Two SUNY Cortland students plan to intern in Belize next spring and five other participants hailing from other SUNY campuses also will benefit from the College’s program.

 “Belize Zoo placements are quite competitive and only will accept students for about four weeks,” Gebhardt said. “We have one student who’s interested in a Belize Zoo internship and when she’s completed that in the spring she’s going to the Bacab Eco Park (a nature-oriented family resort). She’s an outdoor recreation major, and she’s going to work there for 12 weeks through the end of the semester.”

The Belize internship program recently gained a coordinator, Nancy Adamson. A U.S. citizen, the retired academic uses her many connections there to help the College set up internships. Adamson assists the students with academic advisement in some disciplines, transportation from the airport, orientation and placement with host families.

In a survey of last year’s internship participants, the students reported gains in practical on-the-job experience, interpersonal skills and adaptability. Some noted they have adopted a different perspective on American culture and that their internship enhanced their employability.

Belize offers an emotional experience that imprints itself permanently into many participants’ minds, Rivest said.

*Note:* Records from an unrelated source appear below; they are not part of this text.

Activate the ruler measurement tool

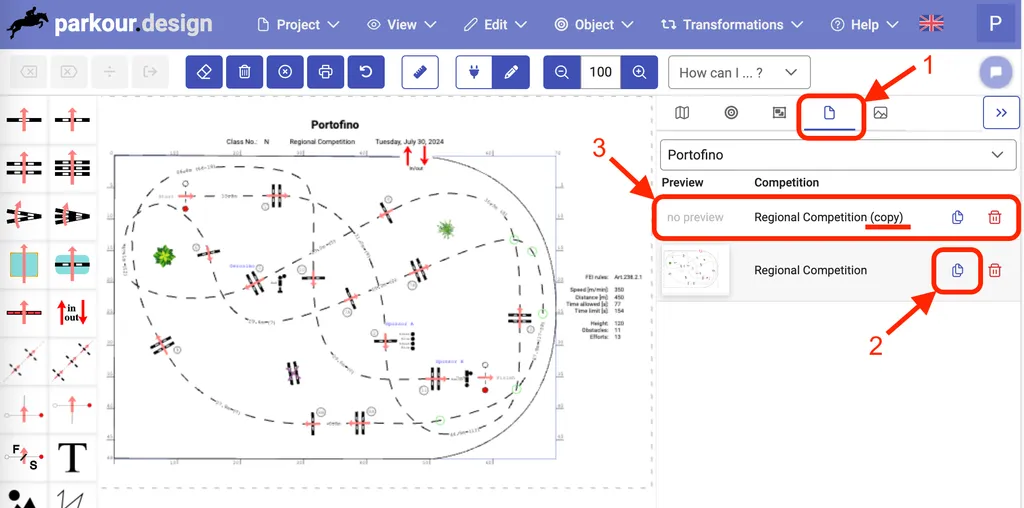click(x=420, y=72)
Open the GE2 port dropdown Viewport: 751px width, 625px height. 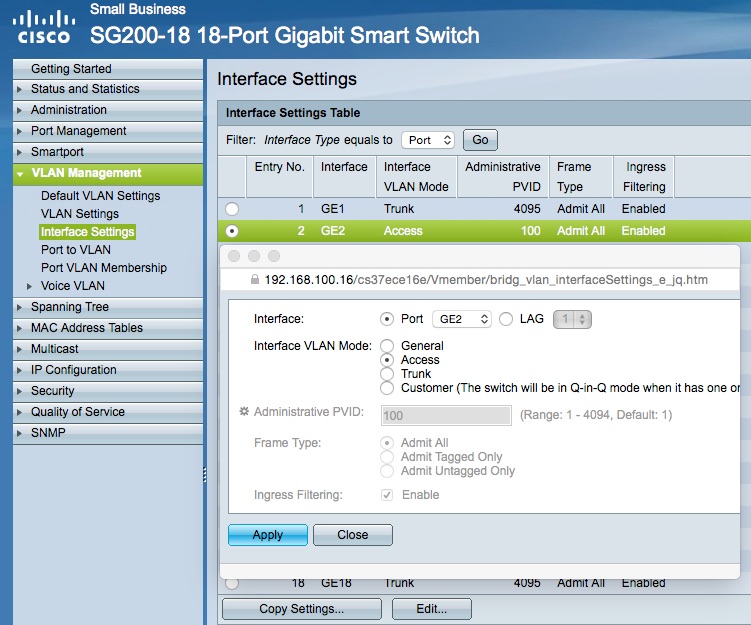click(x=462, y=319)
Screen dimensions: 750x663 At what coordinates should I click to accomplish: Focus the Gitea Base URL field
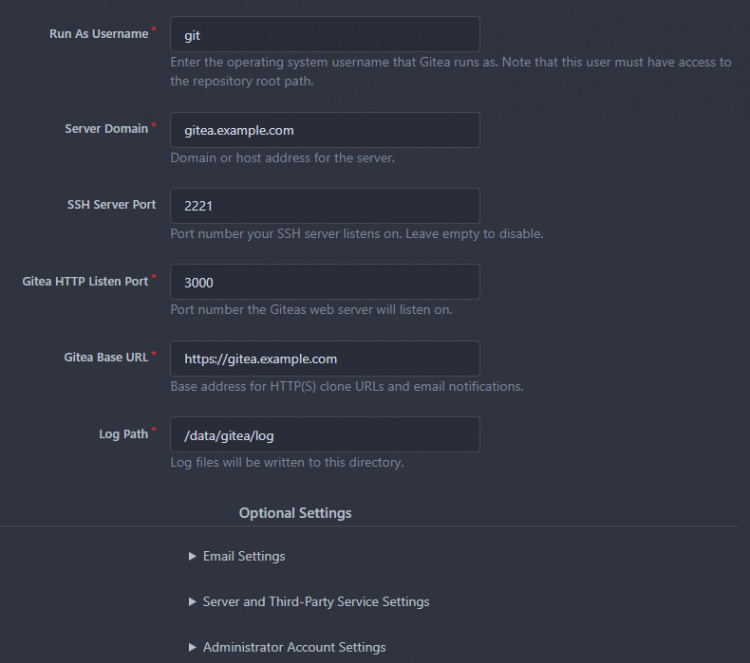click(324, 359)
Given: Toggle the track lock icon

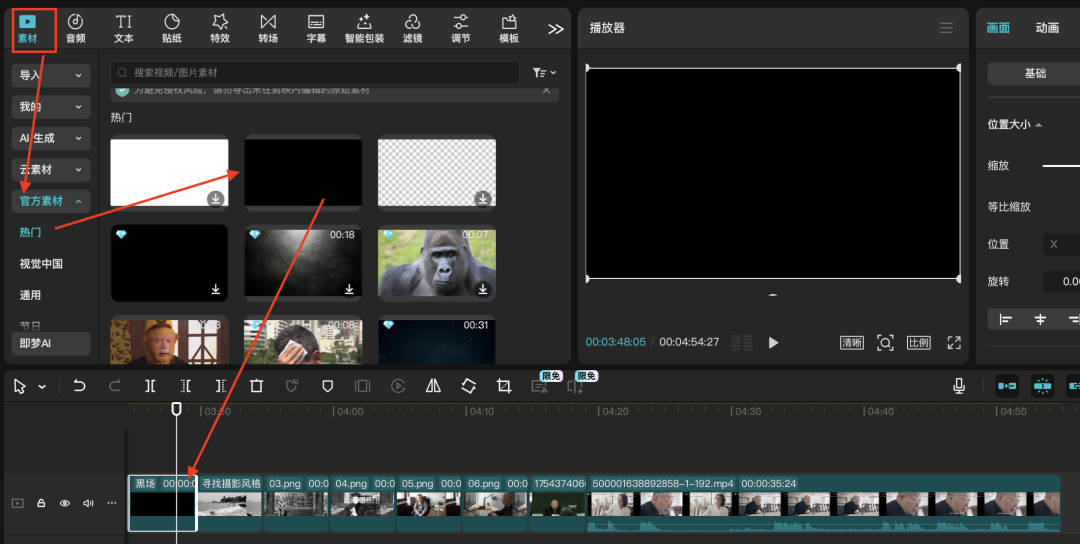Looking at the screenshot, I should click(42, 503).
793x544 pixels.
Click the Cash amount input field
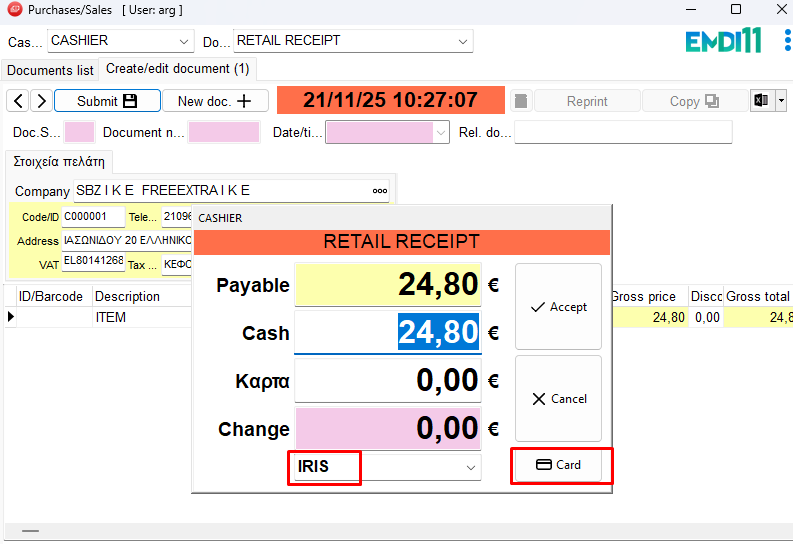coord(388,333)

“I’ve heard from students who took the class years ago and it’s described as the most memorable experience from their education here at Cortland,” Rivest said. “I have the advantage, of course, of taking them to a tropical island where the water is warm and clear. We’re watching the sunrise over the mainland from 13 miles away every day. Aesthetically it’s beautiful, but it’s also a full immersion experience and the students remember things from this class in a way that’s difficult to replicate on campus: to talk about a species of coral and then go out and look at it in your hand.”